Input section start

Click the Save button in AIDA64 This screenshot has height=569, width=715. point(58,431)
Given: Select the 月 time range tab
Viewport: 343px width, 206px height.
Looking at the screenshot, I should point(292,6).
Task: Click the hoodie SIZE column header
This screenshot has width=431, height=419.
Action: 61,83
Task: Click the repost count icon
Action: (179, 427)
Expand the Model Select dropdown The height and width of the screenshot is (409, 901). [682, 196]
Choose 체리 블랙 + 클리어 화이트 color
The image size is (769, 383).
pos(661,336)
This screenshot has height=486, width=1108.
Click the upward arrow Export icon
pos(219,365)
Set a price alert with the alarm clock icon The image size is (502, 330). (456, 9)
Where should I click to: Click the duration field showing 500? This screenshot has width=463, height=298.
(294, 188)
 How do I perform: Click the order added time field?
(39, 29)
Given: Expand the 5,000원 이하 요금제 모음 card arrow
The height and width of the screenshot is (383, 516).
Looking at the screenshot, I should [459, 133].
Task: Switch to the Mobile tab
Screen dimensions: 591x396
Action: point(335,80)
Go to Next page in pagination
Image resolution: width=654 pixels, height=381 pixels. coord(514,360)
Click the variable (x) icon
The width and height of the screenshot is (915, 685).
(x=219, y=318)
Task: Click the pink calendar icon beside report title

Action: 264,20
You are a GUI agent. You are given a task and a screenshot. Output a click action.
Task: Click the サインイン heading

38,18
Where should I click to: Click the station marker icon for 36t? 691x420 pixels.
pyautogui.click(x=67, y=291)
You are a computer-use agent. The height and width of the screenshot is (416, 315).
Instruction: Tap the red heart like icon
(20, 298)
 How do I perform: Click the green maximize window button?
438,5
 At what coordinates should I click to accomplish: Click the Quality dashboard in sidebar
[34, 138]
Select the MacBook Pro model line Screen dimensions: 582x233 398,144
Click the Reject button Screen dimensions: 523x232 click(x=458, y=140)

Input section end

__What you are asked to do__: From the first line of the data through the line with "Task: Click the hoodie SIZE column header", quote each line exactly and add nothing else.

__Reply to the task__:
Click the Save button in AIDA64 This screenshot has height=569, width=715. point(58,431)
Given: Select the 月 time range tab
Viewport: 343px width, 206px height.
Looking at the screenshot, I should point(292,6).
Task: Click the hoodie SIZE column header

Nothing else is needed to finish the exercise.